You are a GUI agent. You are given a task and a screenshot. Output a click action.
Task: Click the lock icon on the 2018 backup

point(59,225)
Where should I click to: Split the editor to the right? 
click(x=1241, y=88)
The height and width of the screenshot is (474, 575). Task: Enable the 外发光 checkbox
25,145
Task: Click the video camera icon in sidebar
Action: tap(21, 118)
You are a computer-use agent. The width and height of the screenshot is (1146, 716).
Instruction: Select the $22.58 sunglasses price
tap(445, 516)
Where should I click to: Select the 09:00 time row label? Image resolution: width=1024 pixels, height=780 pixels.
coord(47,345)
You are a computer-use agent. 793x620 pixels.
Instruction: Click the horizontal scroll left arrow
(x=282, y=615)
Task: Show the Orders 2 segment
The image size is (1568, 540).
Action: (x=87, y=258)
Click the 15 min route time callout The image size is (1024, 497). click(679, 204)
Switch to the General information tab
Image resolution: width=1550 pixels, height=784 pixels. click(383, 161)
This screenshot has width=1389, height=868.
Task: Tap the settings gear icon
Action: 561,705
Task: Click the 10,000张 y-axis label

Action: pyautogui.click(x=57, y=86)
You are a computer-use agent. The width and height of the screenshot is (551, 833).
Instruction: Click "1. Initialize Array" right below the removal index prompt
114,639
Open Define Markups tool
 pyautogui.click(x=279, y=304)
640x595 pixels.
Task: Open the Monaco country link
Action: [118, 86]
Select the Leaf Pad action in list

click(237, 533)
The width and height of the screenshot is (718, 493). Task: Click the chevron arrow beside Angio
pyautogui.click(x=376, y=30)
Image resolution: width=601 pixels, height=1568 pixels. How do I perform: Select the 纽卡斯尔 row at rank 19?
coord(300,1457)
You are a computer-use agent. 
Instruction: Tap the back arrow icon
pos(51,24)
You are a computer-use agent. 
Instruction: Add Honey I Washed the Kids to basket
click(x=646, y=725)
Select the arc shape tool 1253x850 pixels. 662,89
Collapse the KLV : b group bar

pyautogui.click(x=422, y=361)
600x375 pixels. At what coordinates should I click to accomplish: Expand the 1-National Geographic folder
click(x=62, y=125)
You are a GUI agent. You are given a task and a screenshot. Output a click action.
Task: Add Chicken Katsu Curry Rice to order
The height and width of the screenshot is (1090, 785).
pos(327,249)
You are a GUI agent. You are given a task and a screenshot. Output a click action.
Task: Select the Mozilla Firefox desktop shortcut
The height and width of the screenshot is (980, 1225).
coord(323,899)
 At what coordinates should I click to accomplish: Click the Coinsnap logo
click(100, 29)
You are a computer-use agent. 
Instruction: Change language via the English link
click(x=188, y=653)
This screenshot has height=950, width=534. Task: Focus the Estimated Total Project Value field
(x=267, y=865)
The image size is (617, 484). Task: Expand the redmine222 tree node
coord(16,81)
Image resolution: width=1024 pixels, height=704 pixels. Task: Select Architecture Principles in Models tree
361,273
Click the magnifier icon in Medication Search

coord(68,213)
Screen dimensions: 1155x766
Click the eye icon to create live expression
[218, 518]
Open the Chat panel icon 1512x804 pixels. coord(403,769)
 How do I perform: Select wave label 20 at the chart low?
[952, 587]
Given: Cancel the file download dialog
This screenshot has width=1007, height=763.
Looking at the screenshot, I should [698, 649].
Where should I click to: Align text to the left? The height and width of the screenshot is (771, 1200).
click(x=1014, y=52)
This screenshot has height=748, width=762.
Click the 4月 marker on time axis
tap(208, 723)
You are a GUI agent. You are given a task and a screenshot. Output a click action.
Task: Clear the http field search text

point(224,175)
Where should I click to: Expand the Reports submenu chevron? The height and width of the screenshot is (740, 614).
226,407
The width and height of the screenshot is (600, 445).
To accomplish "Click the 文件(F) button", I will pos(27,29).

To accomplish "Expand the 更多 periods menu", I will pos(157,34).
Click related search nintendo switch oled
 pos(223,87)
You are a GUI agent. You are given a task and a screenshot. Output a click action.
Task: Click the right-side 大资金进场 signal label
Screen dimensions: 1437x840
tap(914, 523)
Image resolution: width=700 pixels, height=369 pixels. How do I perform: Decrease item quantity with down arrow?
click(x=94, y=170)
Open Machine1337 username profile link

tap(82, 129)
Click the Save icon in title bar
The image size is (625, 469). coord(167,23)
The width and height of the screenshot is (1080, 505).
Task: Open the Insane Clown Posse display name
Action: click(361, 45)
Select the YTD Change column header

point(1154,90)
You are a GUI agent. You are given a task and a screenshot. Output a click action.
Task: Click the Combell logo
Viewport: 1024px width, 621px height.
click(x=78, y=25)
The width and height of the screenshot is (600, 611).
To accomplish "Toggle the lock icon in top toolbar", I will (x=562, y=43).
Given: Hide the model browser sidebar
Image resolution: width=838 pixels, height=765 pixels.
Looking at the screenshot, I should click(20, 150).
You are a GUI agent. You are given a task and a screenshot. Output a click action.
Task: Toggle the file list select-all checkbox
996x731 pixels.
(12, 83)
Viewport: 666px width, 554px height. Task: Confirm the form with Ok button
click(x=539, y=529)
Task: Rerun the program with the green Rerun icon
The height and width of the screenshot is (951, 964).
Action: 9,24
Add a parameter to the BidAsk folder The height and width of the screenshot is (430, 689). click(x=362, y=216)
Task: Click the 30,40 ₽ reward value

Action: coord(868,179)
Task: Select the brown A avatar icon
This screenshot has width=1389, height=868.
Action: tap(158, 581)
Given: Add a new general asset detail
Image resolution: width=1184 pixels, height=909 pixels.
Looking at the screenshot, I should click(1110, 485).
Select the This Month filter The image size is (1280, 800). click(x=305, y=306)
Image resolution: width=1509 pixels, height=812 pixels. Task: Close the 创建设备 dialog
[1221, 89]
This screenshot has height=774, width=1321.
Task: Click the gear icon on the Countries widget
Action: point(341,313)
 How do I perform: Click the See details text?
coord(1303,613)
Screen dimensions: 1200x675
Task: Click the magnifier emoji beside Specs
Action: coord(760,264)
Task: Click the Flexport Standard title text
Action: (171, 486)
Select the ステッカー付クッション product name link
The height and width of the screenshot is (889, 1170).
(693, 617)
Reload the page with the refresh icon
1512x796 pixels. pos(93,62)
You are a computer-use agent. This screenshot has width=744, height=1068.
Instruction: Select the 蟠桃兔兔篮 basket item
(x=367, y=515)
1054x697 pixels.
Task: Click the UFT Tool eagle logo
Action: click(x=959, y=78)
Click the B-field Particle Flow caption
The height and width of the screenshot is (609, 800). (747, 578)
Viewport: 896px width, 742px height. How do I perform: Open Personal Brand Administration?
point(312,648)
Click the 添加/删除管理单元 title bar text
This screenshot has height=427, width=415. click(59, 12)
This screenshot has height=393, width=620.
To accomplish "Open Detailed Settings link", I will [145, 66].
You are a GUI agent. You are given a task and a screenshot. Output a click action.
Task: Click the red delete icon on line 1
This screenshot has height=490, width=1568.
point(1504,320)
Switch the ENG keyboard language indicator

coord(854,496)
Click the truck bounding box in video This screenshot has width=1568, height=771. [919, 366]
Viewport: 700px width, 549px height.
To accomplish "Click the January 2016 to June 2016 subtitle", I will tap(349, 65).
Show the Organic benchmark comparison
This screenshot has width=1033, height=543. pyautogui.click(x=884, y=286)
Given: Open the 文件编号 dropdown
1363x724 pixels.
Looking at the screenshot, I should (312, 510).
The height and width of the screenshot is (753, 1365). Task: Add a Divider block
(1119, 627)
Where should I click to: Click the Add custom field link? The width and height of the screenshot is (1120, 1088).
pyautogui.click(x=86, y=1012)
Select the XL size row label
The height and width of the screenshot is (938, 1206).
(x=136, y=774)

[Work task]
The reply must consist solely of the lines from the one containing "This screenshot has height=393, width=620." through the last line in the material above, reproduced exactly.

[Result below]
This screenshot has height=393, width=620.
To accomplish "Open Detailed Settings link", I will [145, 66].
You are a GUI agent. You are given a task and a screenshot. Output a click action.
Task: Click the red delete icon on line 1
This screenshot has height=490, width=1568.
point(1504,320)
Switch the ENG keyboard language indicator

coord(854,496)
Click the truck bounding box in video This screenshot has width=1568, height=771. [919, 366]
Viewport: 700px width, 549px height.
To accomplish "Click the January 2016 to June 2016 subtitle", I will tap(349, 65).
Show the Organic benchmark comparison
This screenshot has width=1033, height=543. pyautogui.click(x=884, y=286)
Given: Open the 文件编号 dropdown
1363x724 pixels.
Looking at the screenshot, I should (312, 510).
The height and width of the screenshot is (753, 1365). Task: Add a Divider block
(1119, 627)
Where should I click to: Click the Add custom field link? The width and height of the screenshot is (1120, 1088).
pyautogui.click(x=86, y=1012)
Select the XL size row label
The height and width of the screenshot is (938, 1206).
(x=136, y=774)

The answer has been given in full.